Video of current problem: https://www.youtube.com/watch?v=sNrBruPS3r4
We propose to persist all information of a DAG.py file in the Airflow metastore and make the webserver read the state from the metastore instead of parsing the dags in the webserver process itself. This has several advantages:
Webserver Gunicorn processes read state from the DB instead of each webserver process managing its own state by reading the DAGs itself. This currently results in the weird disappearing and reappearing behaviour for several minutes after you make a change (e.g. add a new DAG). The DB will be the single source of truth.
Once the scheduler processed the DAG it should be visible for all Gunicorn workers. The webserver will not scan the DAG files anymore, only use it for specific actions:
Trigger; This requires the DAG to be processed once. This does not need to live in memory, and can be done on the fly.
Code; Just to view the code, execution of the DAG is not required here.
The webserver should not use the DagBag but the metastore DB as the single source of truth. This will prevent DagBags in different Gunicorn workers to go out of sync with each other. Also the webserver does not need to process the DAG files anymore.
Related JIRA issue: https://jira.apache.org/jira/browse/AIRFLOW-3562
In order to achieve this all DAG components should be stored in the database.

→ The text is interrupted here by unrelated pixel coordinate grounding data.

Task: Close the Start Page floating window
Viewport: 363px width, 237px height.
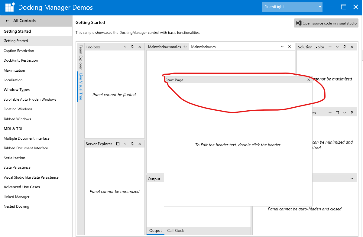Action: (308, 80)
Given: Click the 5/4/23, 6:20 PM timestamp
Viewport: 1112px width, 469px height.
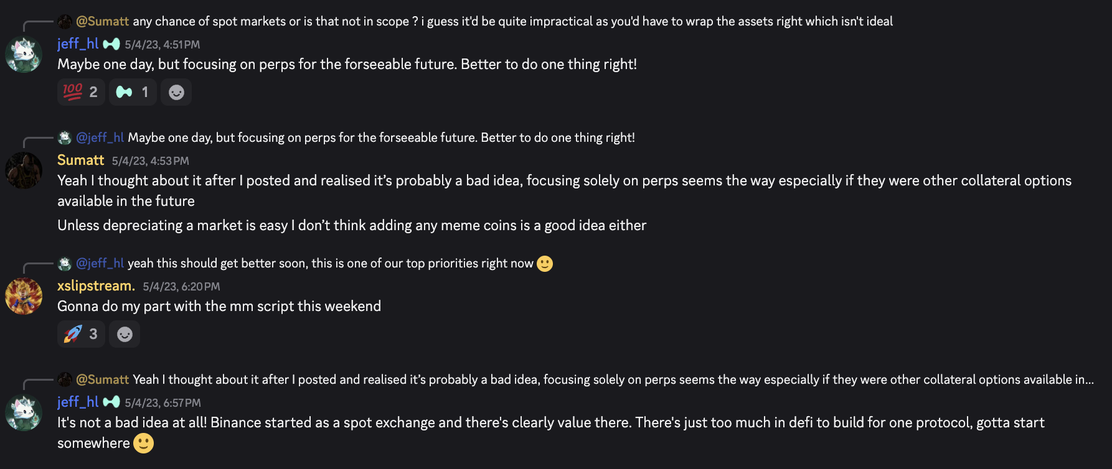Looking at the screenshot, I should pos(181,287).
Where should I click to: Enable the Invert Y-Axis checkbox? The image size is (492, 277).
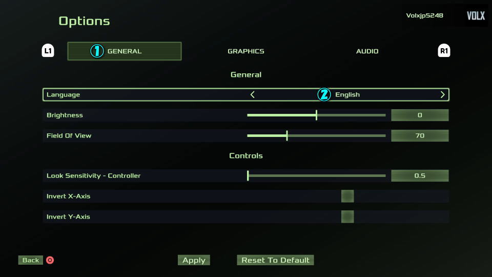(x=347, y=217)
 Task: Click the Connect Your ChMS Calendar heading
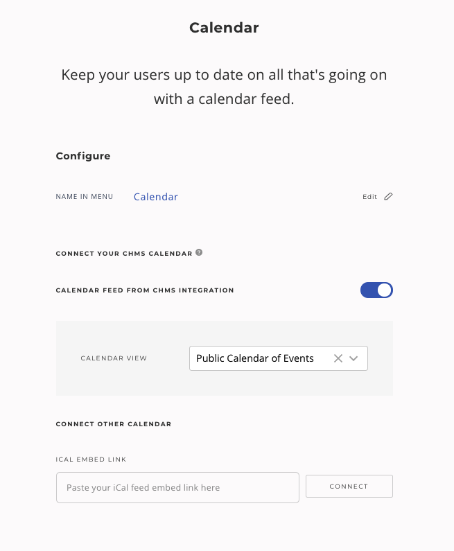point(123,254)
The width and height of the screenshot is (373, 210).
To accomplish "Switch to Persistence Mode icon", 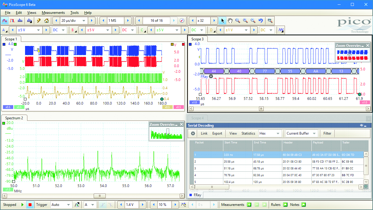I will pyautogui.click(x=12, y=21).
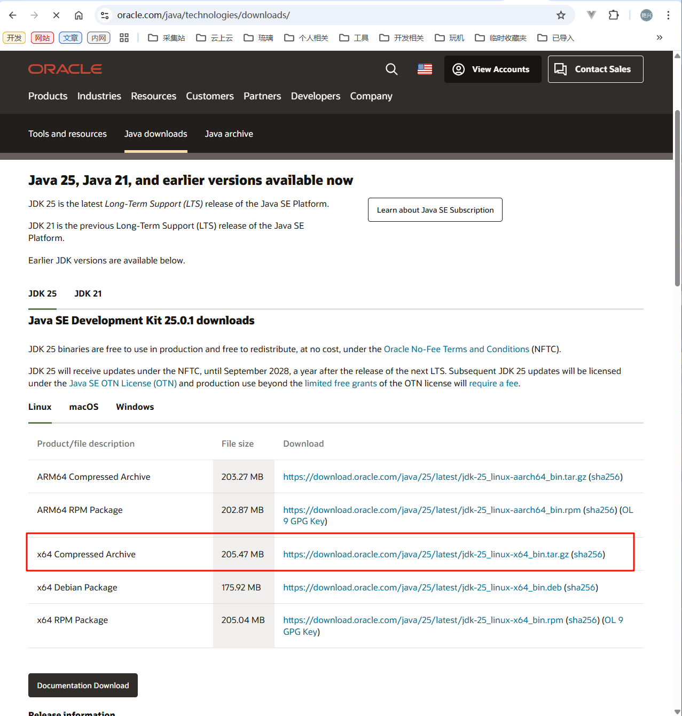
Task: Open the 开发相关 bookmark folder
Action: 402,38
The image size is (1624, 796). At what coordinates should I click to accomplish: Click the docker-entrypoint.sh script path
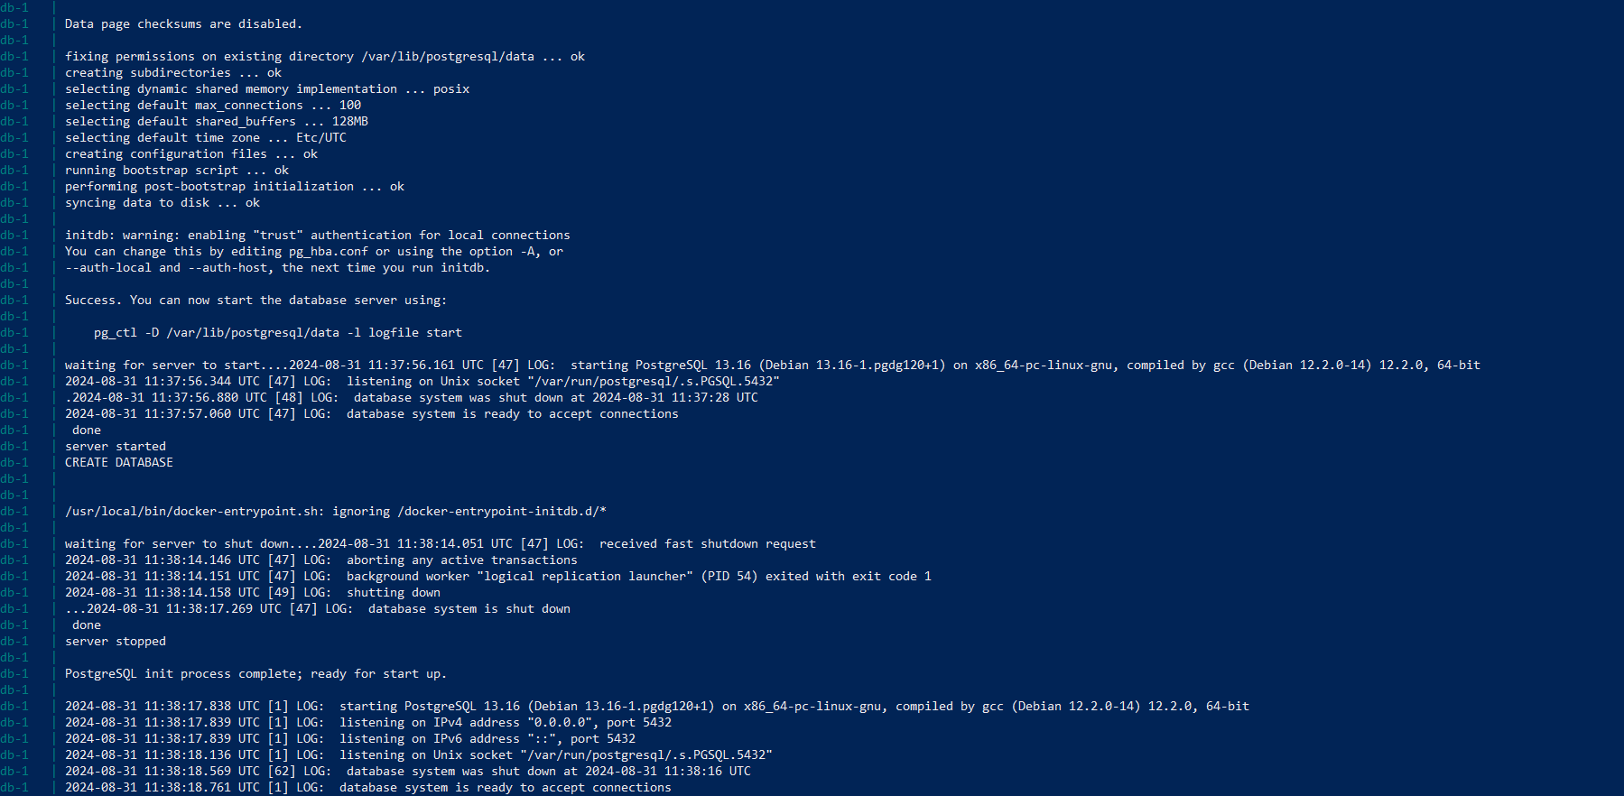pos(194,512)
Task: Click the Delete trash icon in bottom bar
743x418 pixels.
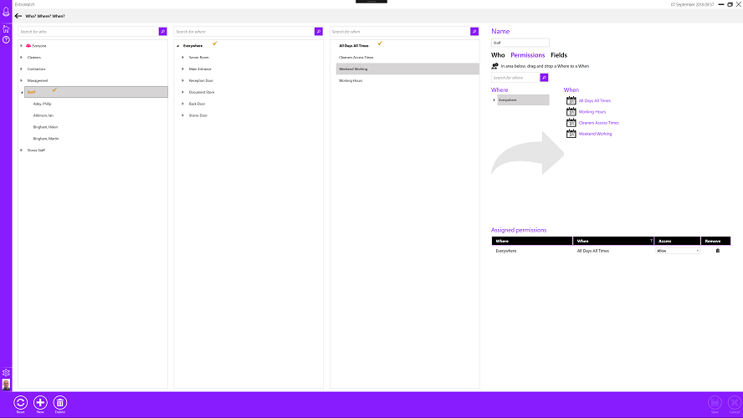Action: 59,402
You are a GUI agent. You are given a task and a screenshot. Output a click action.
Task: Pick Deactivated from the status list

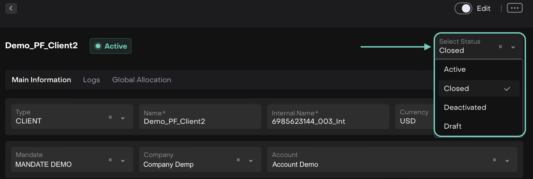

This is currently not the case so the following components should be persisted in the database:
Biggest database change: DagEdges: https://jira.apache.org/jira/browse/AIRFLOW-3585
Other information will be detected during working on this.
Edges in the database
Adding edges to the database is needed to be able to visualize the graph of a DAG.
To do this there are 3 options:
Persist single version of DAG edges (latest only)
Problem is that each version is overwritten if the DAG is updated, so only the latest is stored
Adding edges for each DagRun.
In this implementation history is maintained.
Each DagRun has its own complete version of the DAG in the database, which is rather redundant.
In order to have best of both, I suggest to store each version of a DAG graph with some ID, to which every DagRun can be linked so we preserve DAG history while not storing redundant data.